• _Problem details_
From the line containing "Image resolution: width=1472" through the end of the entries, please repeat every line exactly and nothing more; the pictures do not belong in the copy.

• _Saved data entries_
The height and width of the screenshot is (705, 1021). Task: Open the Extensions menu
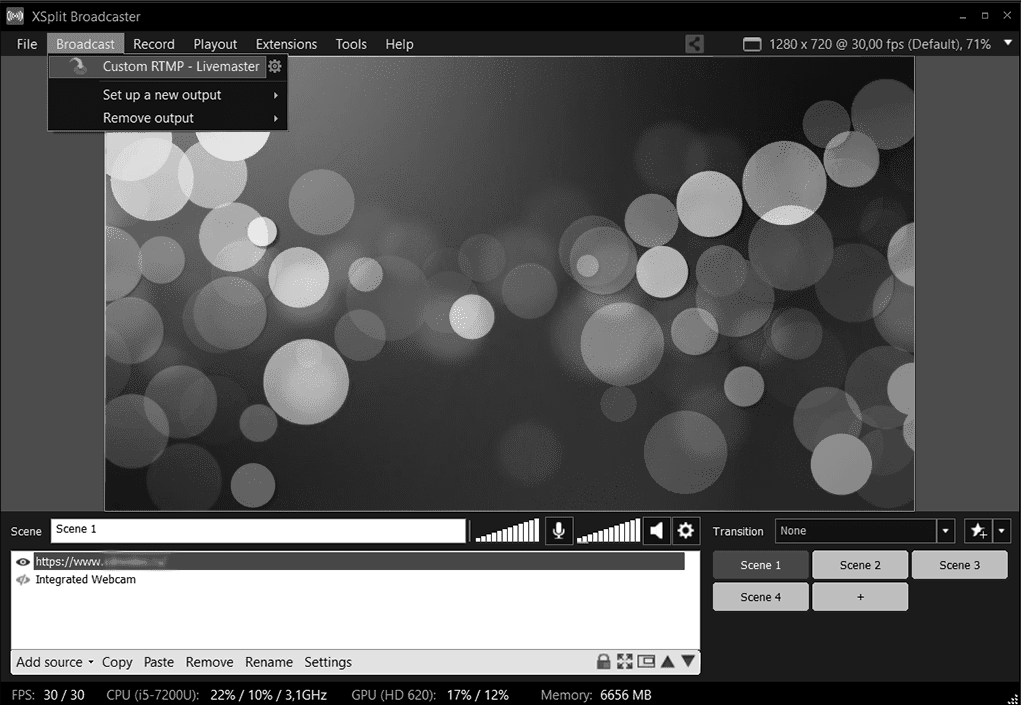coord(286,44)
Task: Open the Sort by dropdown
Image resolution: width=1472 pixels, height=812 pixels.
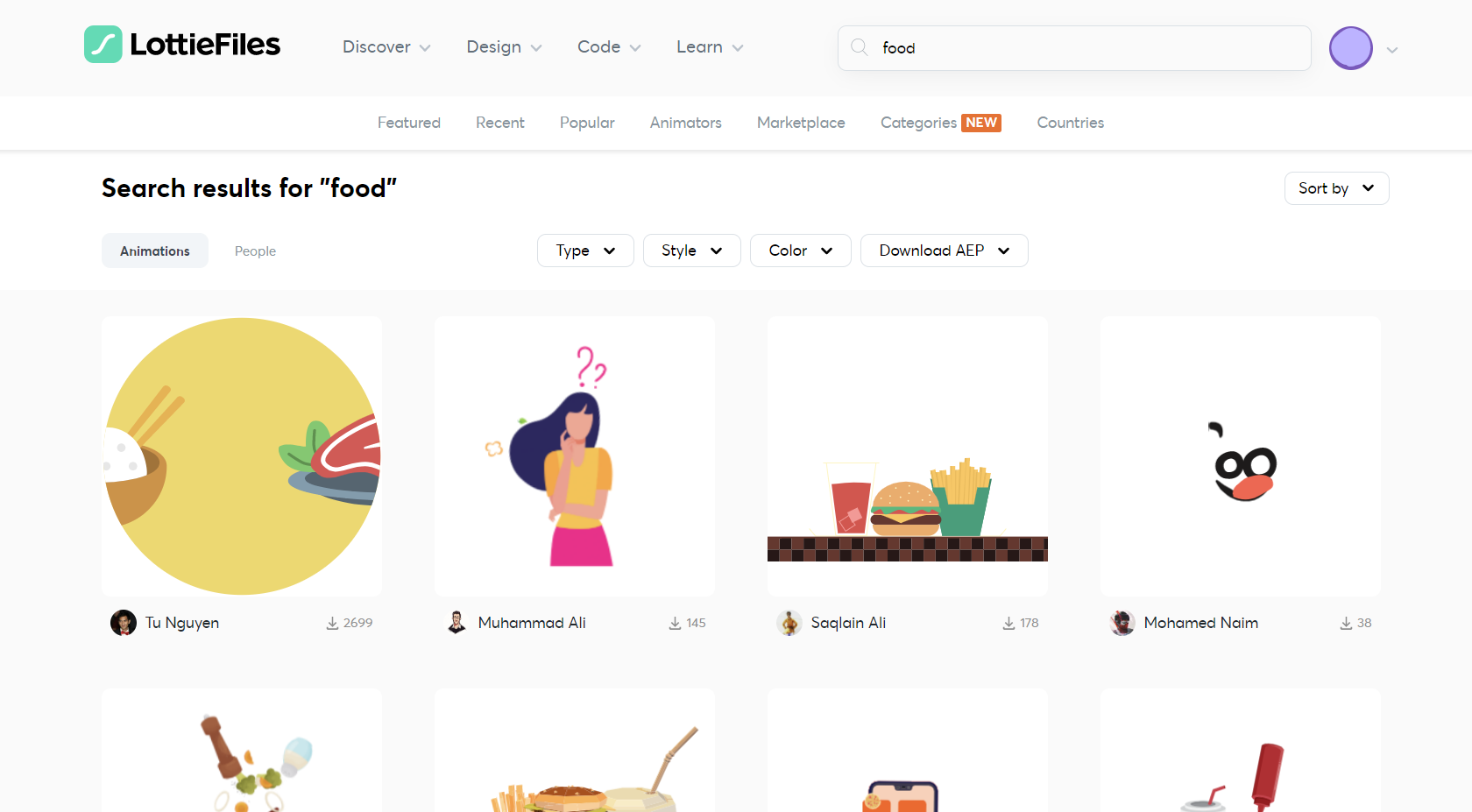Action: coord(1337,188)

• _Problem solution_
Image resolution: width=1472 pixels, height=812 pixels.
Action: coord(1337,188)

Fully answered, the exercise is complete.